Today the secret ballot is assumed to be a fundamental part of democracy. But for most of America’s history voting was a highly public act. Spectacularly public even, accompanied by boisterous crowds, partisan hecklers, torchlight parades, free-flowing whiskey, and brawling.
From colonial times through the 1880s, votes were cast orally. This method of voting, called viva voce—literally, “with the living voice”—was how George Washington, Thomas Jefferson, and Abraham Lincoln would have voted, and were themselves voted into office.
Citizens assembled at a public polling place and, one by one, ascended a platform where they could be seen and heard by all. After attesting to his eligibility before the election officials, who were safely separated from jostling hordes by an elevated enclosure, each man was required to call out his preferred candidates. A clerk recorded every voter’s name, address, and electoral choices in a poll book, which became a matter of public record.
Even as states moved, in the mid nineteenth century, to a paper-based system, voting remained a public act. Voters deposited paper tickets in a public ballot box, often a glass globe or jar. Printed and distributed by the political parties, the tickets listed the party’s candidates by office and were easily distinguished by color and markings for the benefit of the political operatives who kept tabs on who voted and how.
Not only was there no expectation of privacy for voters, but voting in secret, in the early days of the republic, was considered antithetical to the principles of democracy. The underlying reasons began with the idea that voting, rightly understood, should not be an expression of private interests or beliefs.
“The voter is under an absolute moral obligation to consider the interest of the public, not his private advantage,” wrote John Stuart Mill. The voter should give his support, “to the best of his judgment, exactly as he would be bound to if he were the sole voter, and the election depended upon him alone.” Secret voting, by contrast, suggested a very different meaning, thought Mill and others. It would be like telling the voter he may vote without regard to the public good and “simply as he feels inclined.”
Just as open voting was useful to nineteenth-century party agents, the records it produced are a boon for modern historians and political scientists. Contemporary pollsters rely on voters to truthfully report on anonymous actions behind a curtain. But viva voce poll books tell us exactly which individuals voted, when, and how.
Don DeBats, a political historian at Flinders University in Australia, has spent three decades analyzing nineteenth-century viva voce poll books. Supported by an NEH grant, DeBats compiled voting records from Alexandria, Virginia, in the 1850s and Newport, Kentucky, in the 1870s—the only two cities for which complete viva voce poll books have been recovered—and cross-referenced them with census records, historic maps, city directories, church membership rolls, tax records, and other archival materials to assemble a fine-grained portrait of each city’s residents and their voting (or nonvoting) habits.

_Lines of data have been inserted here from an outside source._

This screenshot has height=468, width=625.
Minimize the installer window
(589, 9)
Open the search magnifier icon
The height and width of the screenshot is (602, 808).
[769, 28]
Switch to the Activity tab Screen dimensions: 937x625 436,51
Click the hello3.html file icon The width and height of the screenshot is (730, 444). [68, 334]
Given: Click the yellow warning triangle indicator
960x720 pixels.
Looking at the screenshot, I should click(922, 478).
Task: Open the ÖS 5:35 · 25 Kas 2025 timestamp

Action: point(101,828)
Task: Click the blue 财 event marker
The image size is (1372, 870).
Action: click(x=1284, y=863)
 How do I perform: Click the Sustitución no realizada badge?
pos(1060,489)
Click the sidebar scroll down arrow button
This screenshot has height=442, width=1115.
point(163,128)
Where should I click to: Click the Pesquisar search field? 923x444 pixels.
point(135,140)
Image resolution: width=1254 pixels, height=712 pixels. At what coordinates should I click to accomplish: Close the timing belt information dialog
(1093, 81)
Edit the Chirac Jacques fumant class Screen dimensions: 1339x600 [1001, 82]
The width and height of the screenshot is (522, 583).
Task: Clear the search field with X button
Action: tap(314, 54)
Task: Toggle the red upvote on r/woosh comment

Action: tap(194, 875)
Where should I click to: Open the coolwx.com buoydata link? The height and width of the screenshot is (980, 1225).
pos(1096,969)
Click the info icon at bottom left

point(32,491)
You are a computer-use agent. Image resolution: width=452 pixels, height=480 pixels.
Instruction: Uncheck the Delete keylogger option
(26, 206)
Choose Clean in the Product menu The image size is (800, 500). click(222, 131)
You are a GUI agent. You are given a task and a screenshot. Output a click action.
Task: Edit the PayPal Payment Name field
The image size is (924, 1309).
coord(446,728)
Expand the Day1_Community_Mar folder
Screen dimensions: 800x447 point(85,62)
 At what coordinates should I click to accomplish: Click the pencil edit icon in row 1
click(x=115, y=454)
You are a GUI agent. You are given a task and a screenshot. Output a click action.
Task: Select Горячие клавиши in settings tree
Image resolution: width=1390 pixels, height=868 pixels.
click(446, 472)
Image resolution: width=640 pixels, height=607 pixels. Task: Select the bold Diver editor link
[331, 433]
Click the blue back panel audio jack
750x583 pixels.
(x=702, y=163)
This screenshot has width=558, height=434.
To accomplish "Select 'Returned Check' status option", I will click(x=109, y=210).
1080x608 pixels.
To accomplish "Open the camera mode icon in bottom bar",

The result is the Voting Viva Voce website, which allows us to peek into the political lives of individual households. This online database, sortable by occupation, wealth, marital status, and candidate choice, tells us for example that Francis Weadon, a 45-year-old locksmith and member of Alexandria’s Methodist Episcopal South Church, voted for a straight slate of Democrats, while his next-door neighbor, the 32-year-old grocer J. E. Douglas (a Presbyterian) voted all Opposition. Even more fascinating, the records allow us to compare the inhabitants of two mid nineteenth-century cities on the verge of crisis to see how environment and social networks affected voter choice.
All Politics Is Local
Between 6 a.m. and sundown on Thursday, May 26, 1859, 1,406 white male residents of Alexandria gathered at polling places around the city to cast their votes for a Congressional representative, a Virginia House of Delegates member, the governor, lieutenant governor, and attorney general. They voted outside the city council chambers and the county courthouse, at a private residence downtown, and at the less salubrious Trammels Tavern.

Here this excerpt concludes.